Hungría, el país conservador que enfurece al progresismo mundial

Entrevista con Rodrigo Ballester: “Hace poco Hungría sufrió una feroz dictadura comunista, eso le ha proporcionado una especie de vacuna contra esta ideología”.

Hungría es un país muy pequeño -tiene una población similar a la de New York- y está muy lejos de América, aún así, está dando mucho de qué hablar. ONGs en Washington dicen que es un país con muy pocas libertades civiles y que hay unos ultraconservadores peligrosos en el poder. El presidente Biden ha llegado a referirse al Primer Ministro de Hungría, Viktor Orbán, como un “matón totalitario”. El mainstream media asegura que en Hungría se violan los derechos de la comunidad LGTBI y que sus políticas anti-inmigración se mezclan con una especie de supremacismo.

¿Por qué un país tan pequeño y tan lejano está dando tanto de qué hablar? La respuesta corta es la siguiente: es un país abiertamente conservador que ha decidido defender sus principios aunque a los globalistas eso les moleste. La respuesta detallada la conversamos en esta entrevista especial de El American con Rodrigo Ballester, director del Centro de Estudios Europeos del Colegio Matías Corvino en Hungría.

Ballester empieza la entrevista dándonos un parte de calma ante los titulares escandalosos de la prensa progresista en USA: “Los derechos fundamentales están muy bien protegidos en este país. Don’t worry”. Nuestro entrevistado cree que una de las cosas que más le molesta a los progresistas es que a Hungría -siendo un país que no se avergüenza de sus raíces cristianas y que no sigue el pensamiento único- le vaya tan bien. Es un país pequeño pero con una economía fuerte, buen desempeño en materia educativa y cifras de seguridad envidiables.

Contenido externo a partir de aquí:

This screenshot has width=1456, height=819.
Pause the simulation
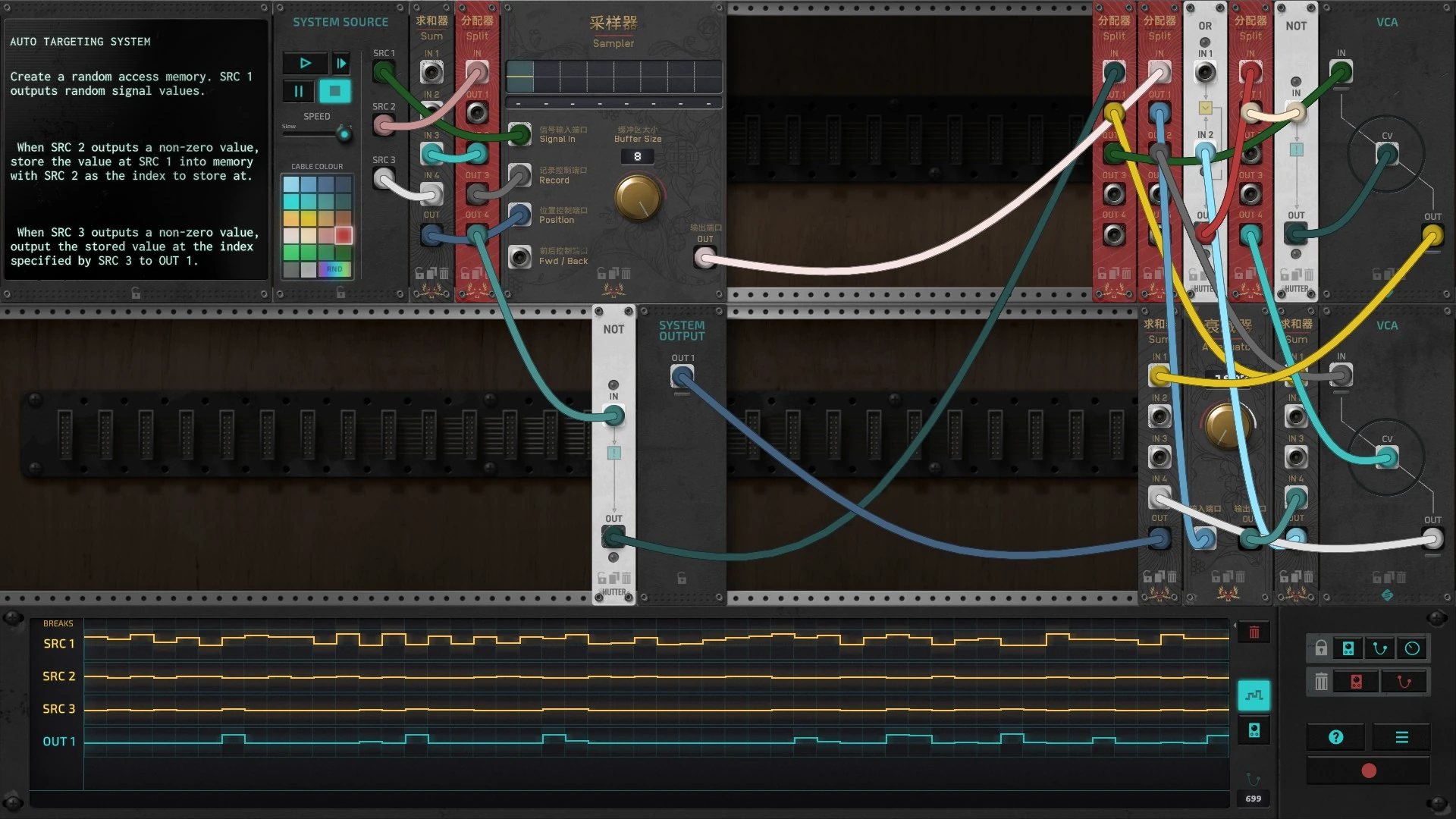(x=298, y=92)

Le preguntamos por el reciente escándalo alrededor de lo que la Comisión Europea ha catalogado de “violaciones a los derechos fundamentales de la comunidad LGTBI”. Ballester empieza explicando el ambiente de libertad y tolerancia que se vive en Hungría para la comunidad LGTBI y para todas las minorías. “En junio en Budapest hay un Gay Pride multitudinario, en Hungría las uniones civiles de parejas homosexuales son reconocidas por la ley, es un país donde los homosexuales tienen su unión reconocida ante la ley”

Nos explica lo que en realidad ha ocurrido en este pequeño país: se ha aprobado en el parlamento “proteger a los niños, en general, de promoción sexual”. Ballester aclara que lo que Hungría ha decidido no es ir en contra de un grupo, sino proteger a los niños de información referente a la sexualidad. Información a la que -según dice- no deberían estar expuestos a tan temprana edad.

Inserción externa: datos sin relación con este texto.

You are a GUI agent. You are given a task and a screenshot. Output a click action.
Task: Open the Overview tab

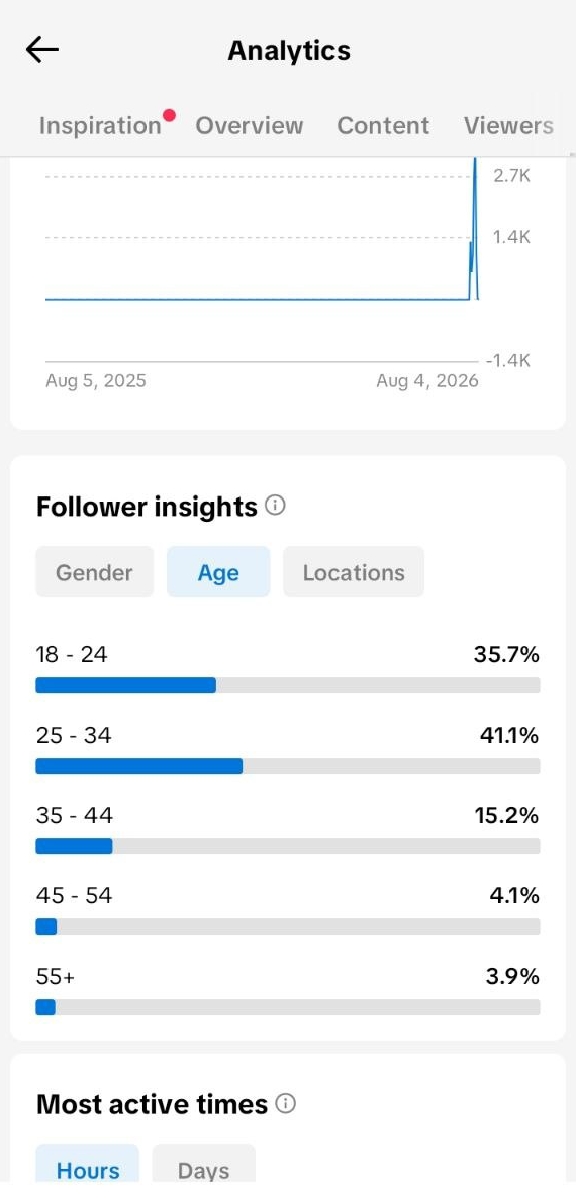click(249, 125)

El límite en Hungría es con los niños, lo que ha aprobado el parlamento húngaro es una ley de protección a los menores. A partir de los 18 que cada quien haga lo que quiera, pero a los niños no se les habla de género. Un asunto fundamental que señala Ballester es la intervención de la Unión Europea en temas en los que no tiene ninguna competencia: “Esta intervención es una deriva francamente peligrosa”. La Unión Europea no tiene ninguna competencia en temas educativos y no debería señalar a los países qué hacer en ese aspecto, es lo que piensa Ballester.

También resalta que estas instituciones y organismos internacionales parecen querer imponer un pensamiento único y condenar a países que no se acoplan a lo que unos burócratas creen que es lo adecuado. Sobre por qué Hungría es tan diferente y tiene una población conservadora que se opone al comunismo en todas sus variantes, Ballester recuerda que hace muy poco Hungría sufrió una feroz dictadura comunista, y que eso le ha proporcionado una especie de vacuna contra esta ideología.

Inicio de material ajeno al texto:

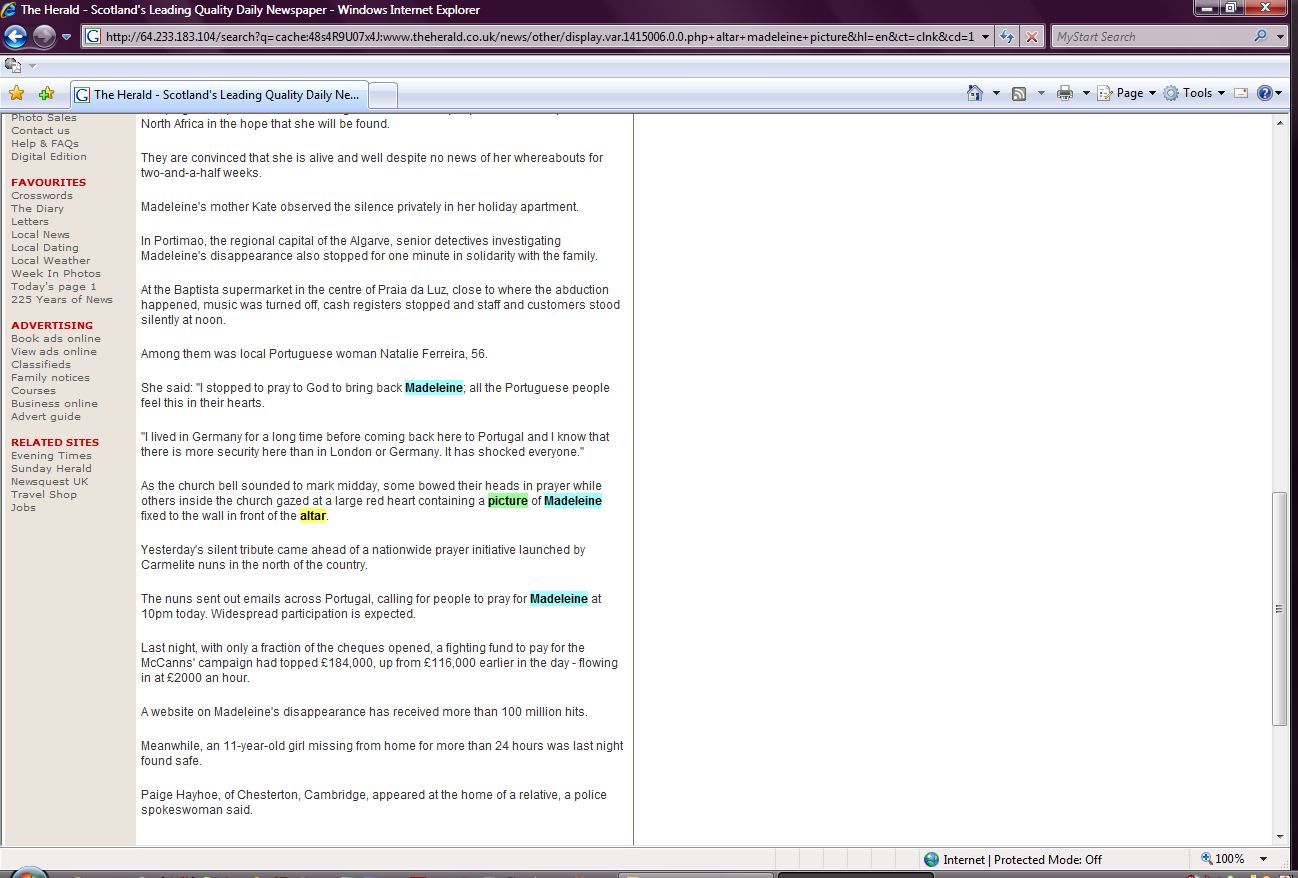Viewport: 1298px width, 878px height.
Task: Expand the search provider dropdown arrow
Action: (x=1281, y=37)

También le preguntamos a Ballester por su opinión sobre la actualidad en Estados Unidos: “Veo Estados Unidos con mucha preocupación, porque en cuestión de años está cambiando radicalmente, USA siempre ha sido el templo de la libertad de expresión y eso se está cuestionando ahora, no por los jueces sino por la sociedad. Rodrigo Ballester señala con preocupación que muchas de las mejores universidades del mundo están en Estados Unidos y que en este momento ya no se puede debatir tranquilamente. “Llevamos en Occidente mil años haciendo eso, confrontando ideas, y de repente en los templos de la sabiduría ya no se puede hacer”.